話し合いを終え、再びギルドのホールに戻ると、空気が一変していた。
あれほど騒がしかった酒場が静まり返り、誰もが俺の顔を盗み見ている。先ほどの嘲笑の色はどこにもなく、そこにあるのは畏怖と、抑えきれない好奇心。
「おい、あいつが『測定不能』の…」
「ギルマスと一時間も何を話してたんだ…?」
「指一本で水晶を壊したってのは本当らしいぞ…」
かつて俺を馬鹿にしていた冒険者の一人と、ふと目が合った。
彼は、ビクッと雷に打たれたように肩を震わせると、慌ててビールジョッキに顔を隠した。その滑稽な様子に、俺は思わず口元が緩むのを感じた。
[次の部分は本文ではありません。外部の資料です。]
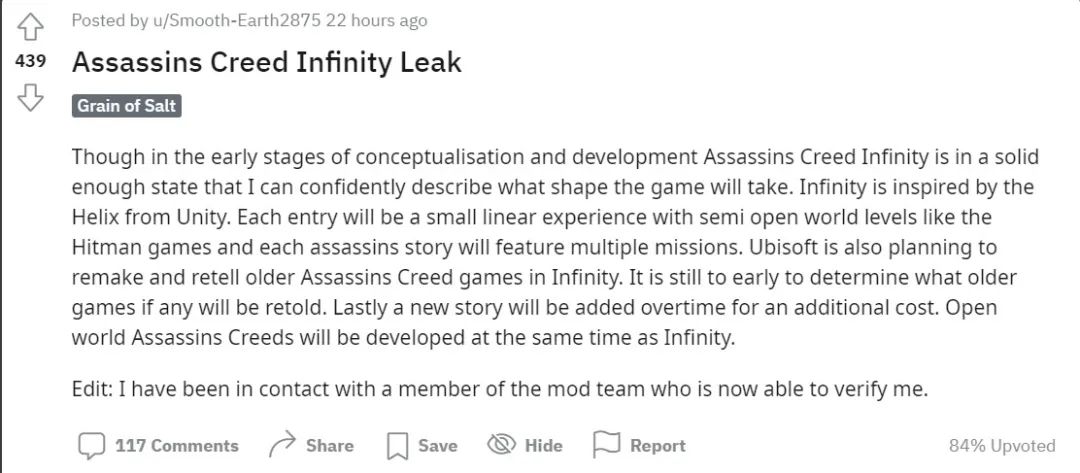Image resolution: width=1080 pixels, height=473 pixels.
Task: Click the 'Save' text label
Action: point(437,446)
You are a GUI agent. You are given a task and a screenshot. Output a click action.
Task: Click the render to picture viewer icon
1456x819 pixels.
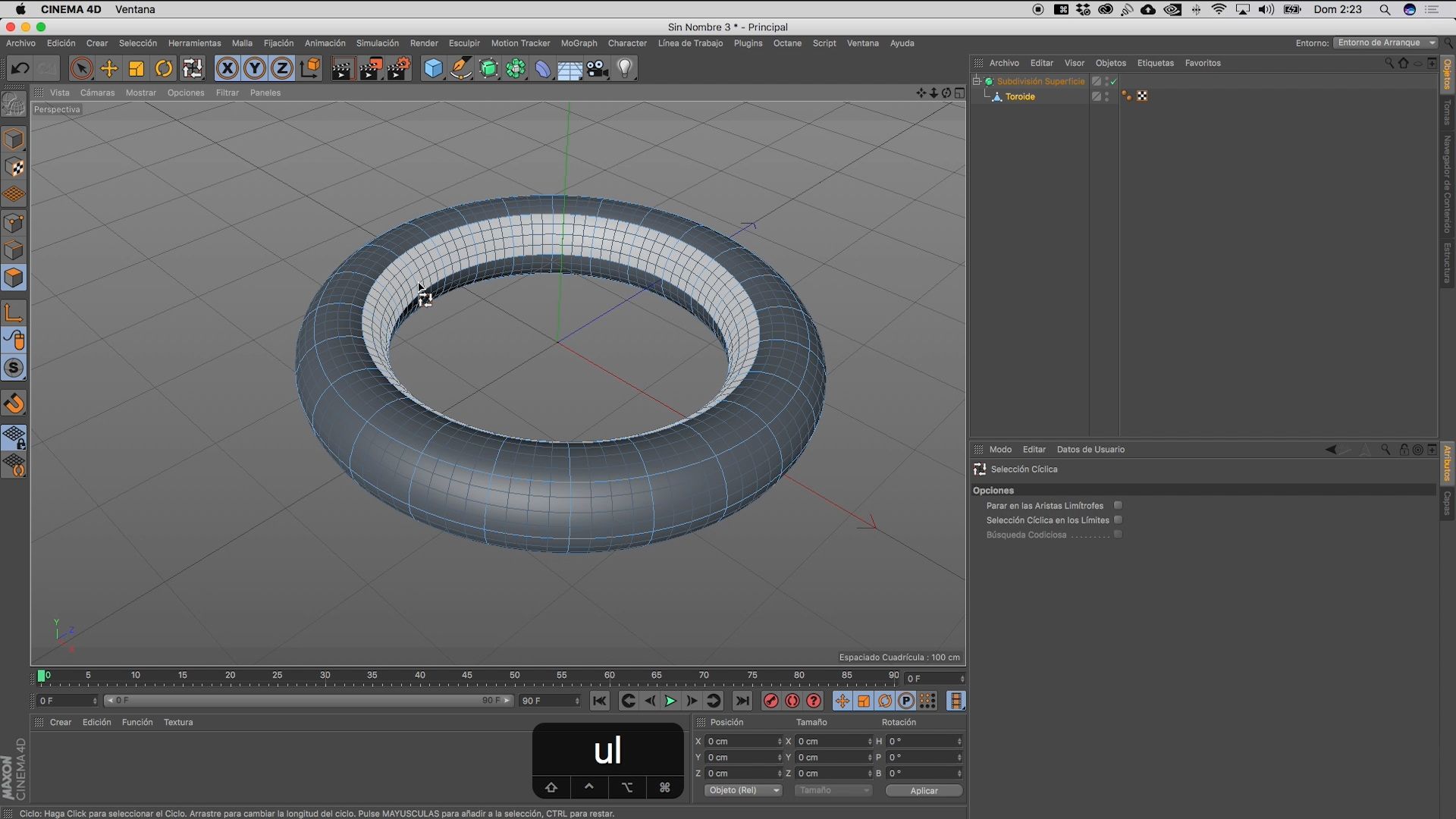[x=371, y=69]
受付で真新しいCランクのギルドカードを受け取ると、俺は騒然とするギルドを後にした。
さて、ランクの問題は片付いた。
「力は手に入れたが、さすがにいつも素手というわけにもいかないか。次は、まともな武器が欲しいな」
俺は、街の噂を思い出す。
このアークライトには、国一番と名高い腕利きだが、人間嫌いで有名な偏屈な鍛冶師がいるという。
「面白そうだ。行ってみるか」
新たな目的を見つけ、俺は鍛冶師たちが集まる職人街へと足を向けた。
その背中を、ギルドの窓からマードックが見送っていることにも、『測定不能』という二つ名が、瞬く間に街中の冒険者に広まっていくことにも、まだ俺は気づいていなかった。